MER, 20 GIUGNO 2018

Porto Empedocle: continua l’emergenza rifiuti, la replica del Sindaco

La città rischia l'emergenza igienico - sanitaria: intanto, il primo cittadino smentisce i mancati pagamenti, mentre l'opposizione chiede una presa di responsabilità da parte della maggioranza (scorri per leggere il resto)
Porto Empedocle: continua l’emergenza rifiuti, la replica del Sindaco

Non c’è pace per la città portuale: lo sciopero dei netturbini va avanti, con gli operatori ecologici che rivendicano almeno sei mensilità arretrate e che annunciano l’astensione dal lavoro fino a quando non verranno saldati tutti gli arretrati o parte di essi.

Ad infiammare gli animi, anche la notizia secondo cui gli stipendi dei mesi scorsi sarebbero stati interamente pagati a tutti i dipendenti del comune empedoclino, contrariamente quindi a quanto accaduto con gli operatori ecologici.

Nel frattempo è da registrare la presa di posizione del Sindaco di Porto Empedocle, Ida Carmina, affidata ad un video postato nella sua pagina Facebook:  “Gli operatori ecologici attualmente sono in sciopero, o meglio in astensione arbitraria dal lavoro, poichè avrebbe dovuto essere annunciato o essere previsto secondo le forme previste dalle legge a tutela della comunità – afferma il Sindaco – Il volantino ha un contenuto assolutamente falso, poichè si asserisce che i netturnini non percepiscono lo stipendio da sei mensilità; assolutamente falso perchè noi abbiamo pagato il 13 settembre la somma di euro 208.365,17 e ci risulta che è stato loro accreditato lo stipendio in questo stesso mesePer esigenze contabili, siccome c’era un pregresso dal 2015, noi abbiamo cominciato a saldare le fatture da dicembre del 2015 (e non da luglio 2016 da quando ci siamo insediati), per cui abbiamo in realtà pagato la somma complessiva di euro 2 milioni 671 mila da dicembre a questa parte regolarmente ogni mese con una media di quasi 200 mila euro al mese; somme che sono servite alle ditte per la corresponsione delle mensilità ai dipendenti.
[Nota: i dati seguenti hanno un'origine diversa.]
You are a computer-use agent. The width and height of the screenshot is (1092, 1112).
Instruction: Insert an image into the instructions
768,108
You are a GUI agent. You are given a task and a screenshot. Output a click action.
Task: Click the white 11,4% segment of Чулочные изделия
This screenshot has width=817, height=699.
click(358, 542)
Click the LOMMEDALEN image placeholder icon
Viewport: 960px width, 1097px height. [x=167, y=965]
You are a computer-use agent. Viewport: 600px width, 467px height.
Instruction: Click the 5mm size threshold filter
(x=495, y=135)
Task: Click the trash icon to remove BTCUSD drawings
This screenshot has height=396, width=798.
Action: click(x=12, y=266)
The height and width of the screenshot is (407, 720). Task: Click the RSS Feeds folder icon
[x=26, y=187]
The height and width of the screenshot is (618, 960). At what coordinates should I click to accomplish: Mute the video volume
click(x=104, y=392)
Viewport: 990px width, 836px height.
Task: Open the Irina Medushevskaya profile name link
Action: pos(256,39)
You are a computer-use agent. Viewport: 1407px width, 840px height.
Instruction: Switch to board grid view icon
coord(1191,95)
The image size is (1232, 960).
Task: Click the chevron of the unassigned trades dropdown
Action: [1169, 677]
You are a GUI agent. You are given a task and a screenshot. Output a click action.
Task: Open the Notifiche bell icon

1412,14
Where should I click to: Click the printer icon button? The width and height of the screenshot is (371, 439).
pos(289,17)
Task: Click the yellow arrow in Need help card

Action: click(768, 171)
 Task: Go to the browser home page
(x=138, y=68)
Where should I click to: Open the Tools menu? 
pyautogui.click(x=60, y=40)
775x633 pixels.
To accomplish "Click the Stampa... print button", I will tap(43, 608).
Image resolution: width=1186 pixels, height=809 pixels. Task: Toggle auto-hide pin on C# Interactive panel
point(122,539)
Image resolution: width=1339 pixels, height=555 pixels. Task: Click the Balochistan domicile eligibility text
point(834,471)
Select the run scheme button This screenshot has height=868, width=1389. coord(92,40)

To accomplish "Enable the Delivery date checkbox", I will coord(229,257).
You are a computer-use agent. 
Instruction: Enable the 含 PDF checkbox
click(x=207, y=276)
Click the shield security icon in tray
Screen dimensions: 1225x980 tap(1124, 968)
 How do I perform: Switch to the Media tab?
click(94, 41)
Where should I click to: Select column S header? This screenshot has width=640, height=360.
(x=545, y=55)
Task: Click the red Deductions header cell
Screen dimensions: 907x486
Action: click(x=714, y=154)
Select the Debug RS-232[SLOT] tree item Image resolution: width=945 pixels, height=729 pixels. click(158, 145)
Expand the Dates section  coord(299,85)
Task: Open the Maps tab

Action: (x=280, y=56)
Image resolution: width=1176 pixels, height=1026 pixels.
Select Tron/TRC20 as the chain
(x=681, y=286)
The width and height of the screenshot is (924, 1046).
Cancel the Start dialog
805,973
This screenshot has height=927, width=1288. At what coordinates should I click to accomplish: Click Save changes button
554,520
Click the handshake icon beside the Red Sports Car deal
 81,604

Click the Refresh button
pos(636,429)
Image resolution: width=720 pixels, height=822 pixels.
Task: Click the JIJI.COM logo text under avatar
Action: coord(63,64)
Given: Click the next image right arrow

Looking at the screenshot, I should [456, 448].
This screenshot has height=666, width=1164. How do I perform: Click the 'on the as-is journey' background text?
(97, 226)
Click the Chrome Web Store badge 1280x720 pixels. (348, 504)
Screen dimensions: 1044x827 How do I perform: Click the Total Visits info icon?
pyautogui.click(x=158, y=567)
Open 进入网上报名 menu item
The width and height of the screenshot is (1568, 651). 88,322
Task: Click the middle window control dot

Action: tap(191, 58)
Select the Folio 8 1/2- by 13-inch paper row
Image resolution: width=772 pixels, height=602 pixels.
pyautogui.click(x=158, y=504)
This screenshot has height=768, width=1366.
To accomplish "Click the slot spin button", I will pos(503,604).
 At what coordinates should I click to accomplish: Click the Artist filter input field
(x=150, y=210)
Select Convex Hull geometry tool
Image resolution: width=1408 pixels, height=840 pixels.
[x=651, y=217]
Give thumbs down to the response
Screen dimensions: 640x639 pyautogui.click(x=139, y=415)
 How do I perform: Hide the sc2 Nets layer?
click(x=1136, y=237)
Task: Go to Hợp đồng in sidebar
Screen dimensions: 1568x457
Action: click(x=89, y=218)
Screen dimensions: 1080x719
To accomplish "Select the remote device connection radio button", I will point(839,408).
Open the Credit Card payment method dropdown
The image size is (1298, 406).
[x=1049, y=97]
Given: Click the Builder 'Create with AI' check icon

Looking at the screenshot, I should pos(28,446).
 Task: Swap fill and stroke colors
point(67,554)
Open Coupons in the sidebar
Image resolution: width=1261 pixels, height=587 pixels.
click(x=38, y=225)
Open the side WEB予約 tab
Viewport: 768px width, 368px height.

Su questo abbiamo chiesto conferma formale“. “La città è in ginocchio immotivatamente. Loro da dicembre a ora hanno percepito lo stipendio. Devono assumersi la loro responsabilità. Lo devo al mio onore e alla rispettabilità della mia amministrazione. I diritti è giusto che siano vantati, ma non possono andare a danno della collettività”.

L’opposizione, dal canto suo, prova a ricostruire la storia dell’attuale crisi: “L’anno scorso in parte è stata colpa della Regione – ha dichiarato ai microfoni di Tva il consigliere Todaro – Ma adesso non ci sono colpe altrui: l’emergenza rischia di essere molto grave ed è bene assumersi le proprie responsabilità, è arrivato il momento di prendere posizioni nette. Da un anno e mezzo non è cambiato nulla, è bene che si faccia un’esame di coscienza.”